These three examples lead me to pose a question to the reader. How is it possible for these flaws in government policy that undermine potential ownership of the means of production by Ethiopians and national productivity for Ethiopians to occur? Let us ignore my own research and findings that are documented in my latest book and look at what foreign observers say how this happens. In her “The Great land grab,” Rene Lefort highlights the following themes on the subject.
• Land defines citizenship
• Land is a source of power, wealth and corruption
• Land is used as a diplomatic leverage
These are among the reasons why the TPLF/EPRDF led government is the “world’s champion of land grab.” Have you ever wondered how a regime that claims to adhere to Revolutionary Democracy becomes a prime champion of unfettered capitalism? Have you ever wondered why a government leadership that accuses the private sector of rent seeking behaviors becomes the largest rent seeker in the country’s history or of any forward looking government in the 21st century? “They gave the land and we took it. This is green gold” did not happen by chance. It happened by invitation. Political elite does not invite a foreign guest to take away prime property without a motive. Here is one irony the reader needs to consider.
Today, the state or shall I say, the governing party is the dominant land lord in the country. Recent changes in urban land legislation indicate that the leadership is determined to alienate Ethiopians from private ownership of wealth and wealth making assets such as urban and rural lands. It does this while granting millions of ha to domestic allies and foreign investors. These transfers and ownerships are effective forms of privatization for a selected few; and deprivation for the vast majority of Ethiopians. This is why Lefort argues that land “defines citizenship and is a source of power and wealth.” She explains rightly that the reason why land grab is so easy in Ethiopia is because of the preponderance of the TPLF ethnic core elite over politics and economics. “Ethiopia is de facto ruled by a “monolithic party-state.” This “monolithic party-state” is the TPLF core ethnic elite. It is these elite that make land farm colonization by invitation possible and doable. Land is the single most important source of political, financial and economic power in Ethiopia today. “Most of what was left over (after graft, corruption and giveaway) has been pocketed by little oligarchy under the protection of the merged party state.” This “oligarchy” is now pronounced and pervasive throughout the country, consuming billions of birr in administrative expenses through the Federal system.

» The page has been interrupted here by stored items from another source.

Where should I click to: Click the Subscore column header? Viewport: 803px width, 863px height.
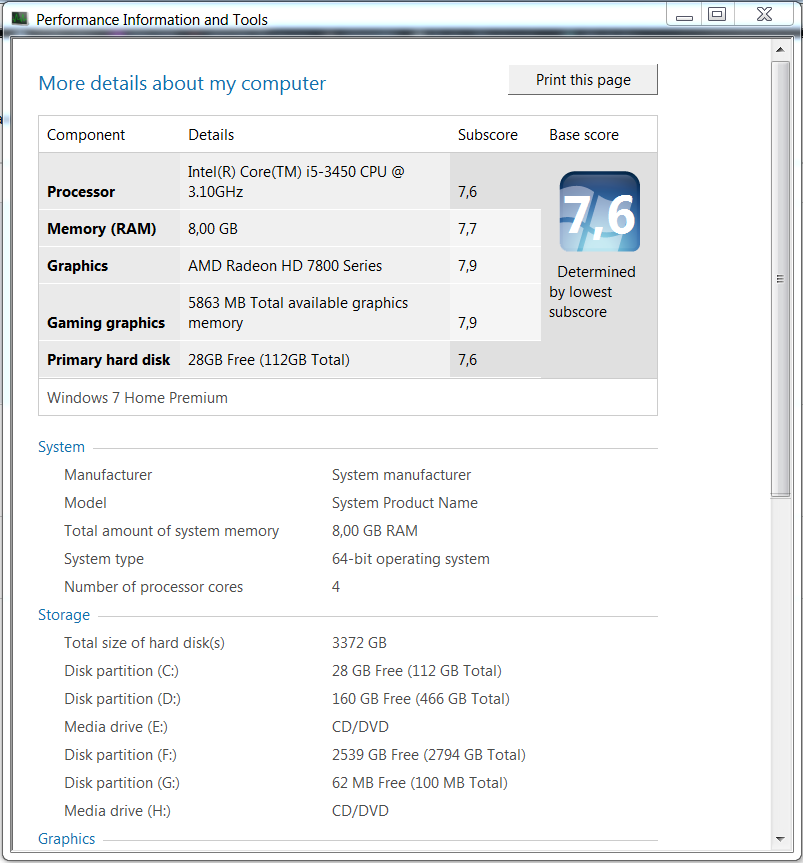[x=487, y=135]
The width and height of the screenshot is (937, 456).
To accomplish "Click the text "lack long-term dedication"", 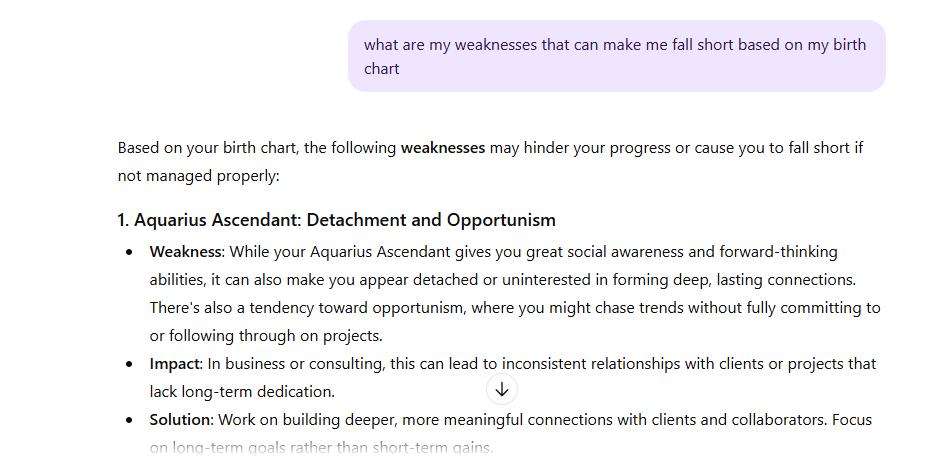I will [242, 392].
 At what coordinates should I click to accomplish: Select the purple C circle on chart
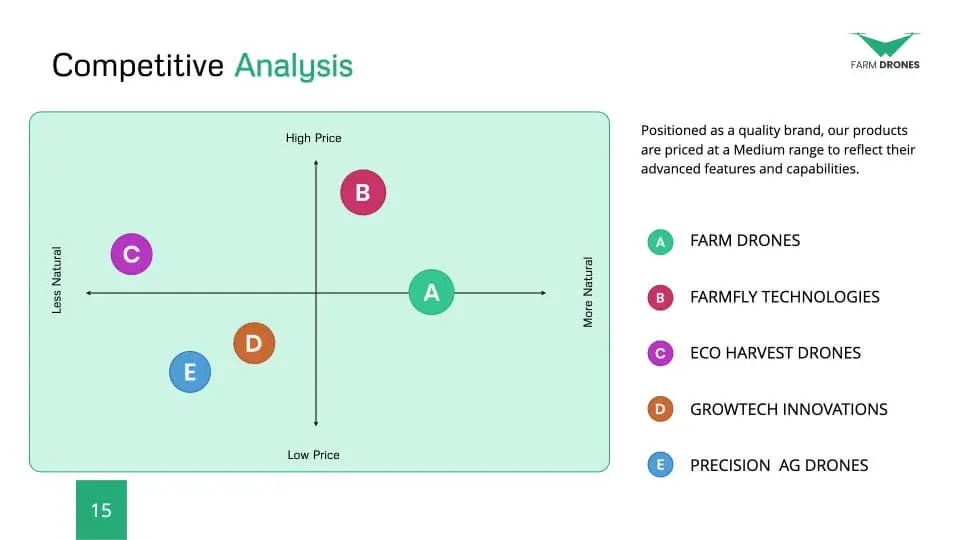point(132,254)

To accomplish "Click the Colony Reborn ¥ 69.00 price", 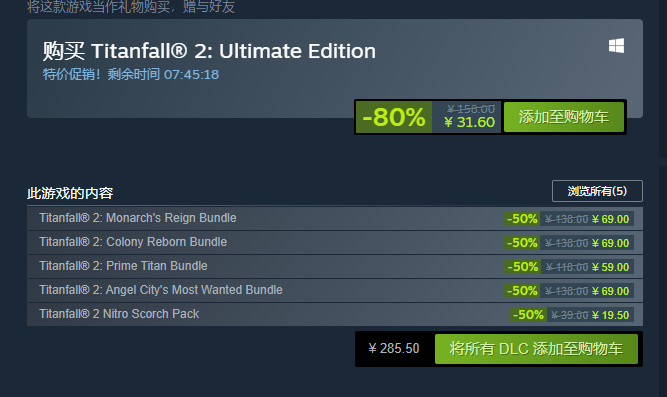I will (610, 243).
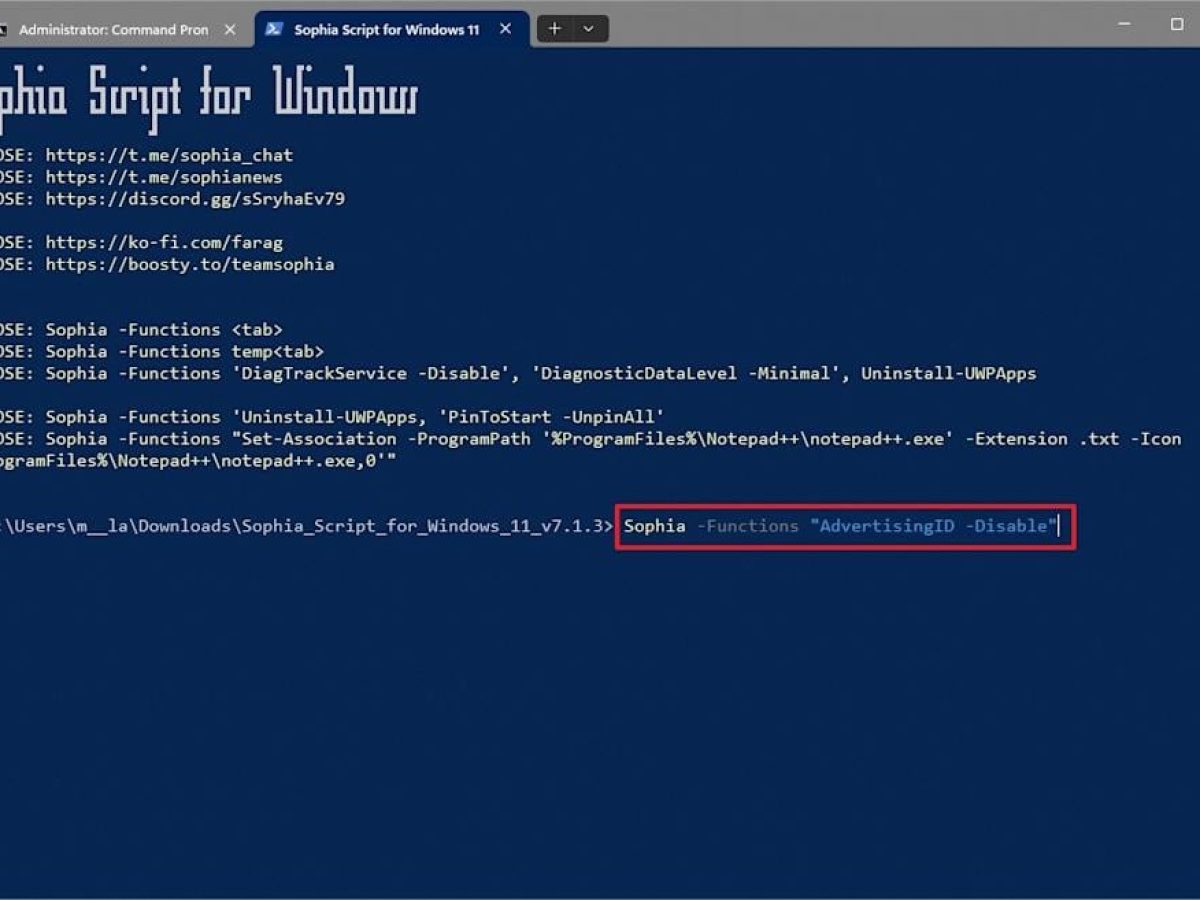Open the t.me/sophianews link
This screenshot has width=1200, height=900.
point(164,177)
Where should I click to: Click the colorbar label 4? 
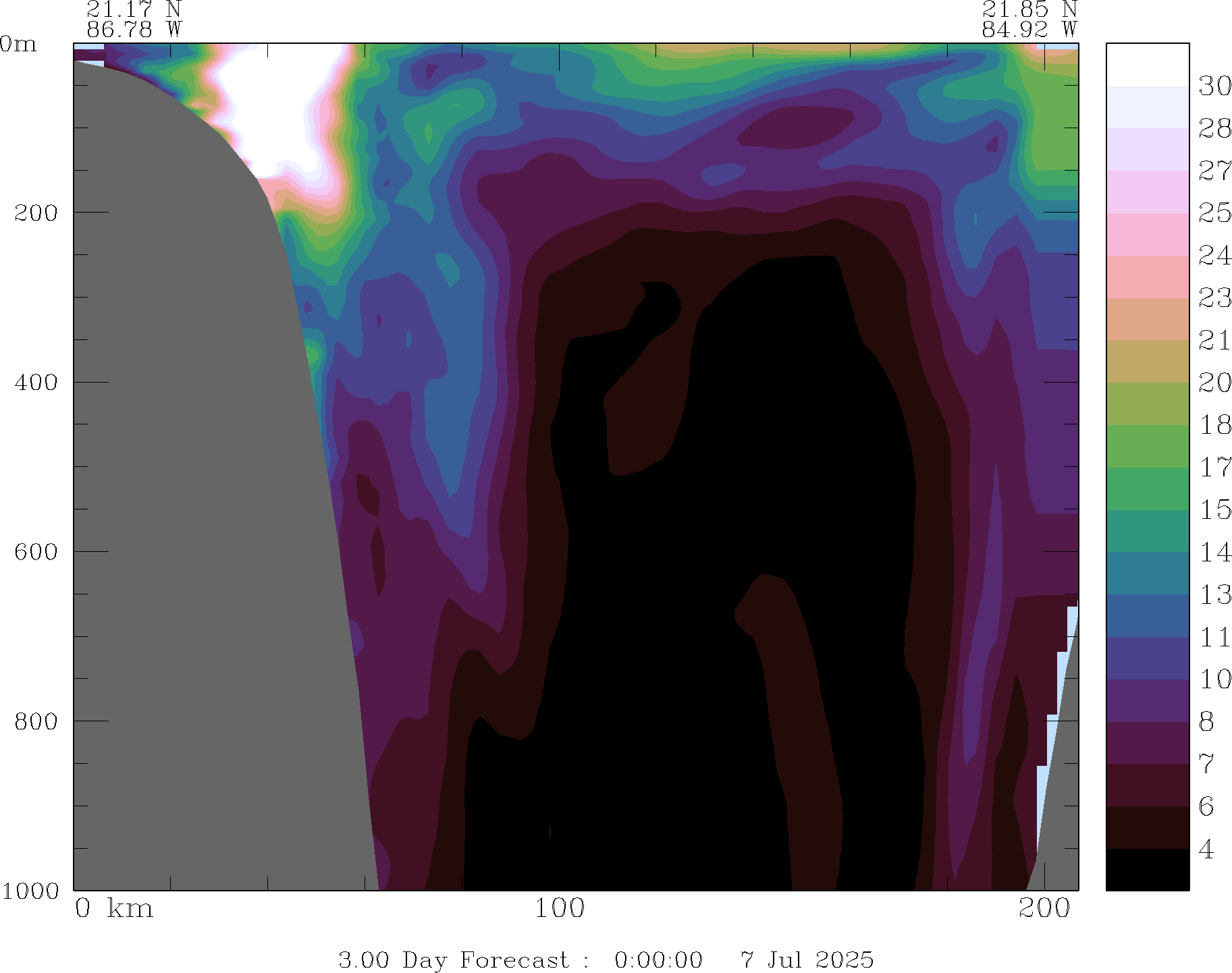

Alarmed by the dispossession of Ethiopians, an Indian Economist told Al Jazeera that “foreigners have more power than Ethiopians” in their own home country. Ordinary Ethiopians are both “powerless” in terms of policy and decision making; and are helpless in terms of access to economic and social opportunities. Power has shifted dramatically to both ethnic elites and to firms such as such as Karuturi and Saudi Star.
I suggest then that the ethnic based political and administrative system that divides and pities Ethiopians among one another facilitates these national resource transfers with unprecedented ease; to powerlessness; and to the transfer and ownership of other pillars of the economy by small ethnic elite and foreign investors. In the 21st century, Foreign Direct Investment (FDI) does not operate by itself. It requires the support and protection of government officials. The reader would have to question the tiny ethnic elite that rule the country by force whether it has an appreciation of the long-term implications of these giveaways that emanate from poor, repressive and discriminatory governance. What is clear to me and many detached foreign and domestic observers is this. By any definition, governance under “monolithic” ethnic elite is exclusionary in its political, social and economic manifestations. The TPLF has virtually merged party, state ethnicity into one. Its economic policies and programs lean toward monopolistic practices and group and individual interests with affinity to the ruling-party.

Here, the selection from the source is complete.